There is also the belief that a meteorite brought life in this planet. The Murchison meteorite was found to be 4.5 billion years old, and it was studded with amino acids—seventy-four types in all, eight of which are involved in the formation of earthly proteins. This is called panspermia.

 

An atheist can also philosophize on the issue regarding the origin of life in a mystical yet non-theistic view like Buddhism. Some will say that life doesn’t begin from anything. Life like energy is neither created nor can be destroyed. It will only shift from one form to another. Yet other atheists can believe that aliens from a highly civilized planet created humans...something that sounded like what Zachria Sitchin is trying to promote. Or they can believe that we are all a product of cosmic coincidence. According to the anthropic coincidence (Carter 1974; Barrow and Tipler 1986) a slightly weaker weak force and we would have a universe that is 100 percent helium. This is not nice because hydrogen will not form, which will be bad news for the formation of stars and life. As Carl Sagan has said, we are all star stuff.

 

An atheist can also believe that human beings emerge from a bamboo, created by female ravens or to any creation story that doesn’t need a god or gods.
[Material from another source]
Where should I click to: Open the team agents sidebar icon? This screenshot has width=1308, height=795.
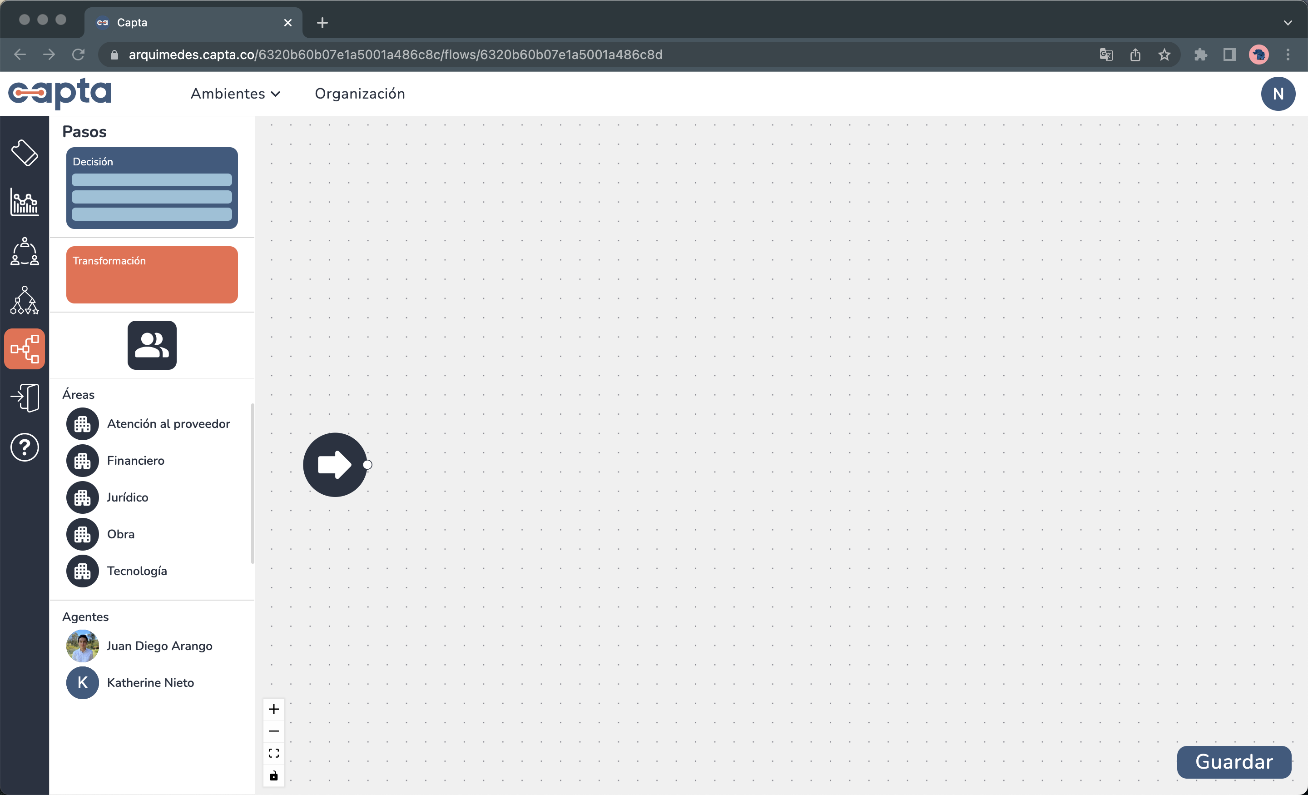24,251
But most rational atheists will just tell you that to answer the question of the beginning of life on Earth is purely speculative. A simple answer of “I don’t know” is sufficient than pretending that you know the answer but will reply “God did it”.

 

Remember, the Christian asked the atheists. An atheist is a person that doesn’t believe that god-concept exists. Therefore, any explanation that doesn’t require a god is atheistic.

 

But I would like to ask, do god-believers have already answered the question of origin? Does this arrogant Christian who boldly claimed that the Bible have already answered the question of origin really responded the query? All he said was ‘God did it”. The apparent fallacy in this “answer” is that it blindly presumes the conclusion that it sets out to prove. If you begin your case by assuming (1) that God exists, (2) that He is the God of the Christian Bible, (3) that He is omnipotent and omniscient, (4) that He created the universe, Earth, mankind, (5) and that all of His actions are purposeful, then of course your consequent, “logically-deduced” conclusions will identically ape these premises, which you have already believed uncritically by blind faith. Bear in mind that to answer a question saying that “god did it” is really not an answer. As Richard Dawkins and J.Coyne have said, “Why is God considered an explanation for anything? It's not - it's a failure to explain, a shrug of the shoulders, an 'I dunno' dressed up in spirituality and ritual. If someone credits something to God, generally what it means is that they haven't a clue, so they're attributing it to an unreachable, unknowable sky-fairy. Ask for an explanation of where that bloke came from, and odds are you'll get a vague, pseudo-philosophical reply about having always existed, or being outside nature. This, of course, explains nothing.”

 

So the Christian challenge to atheists to state how everything began was already unraveled. Unfortunately the challenges posted by atheists against Christian believers are still unresolved.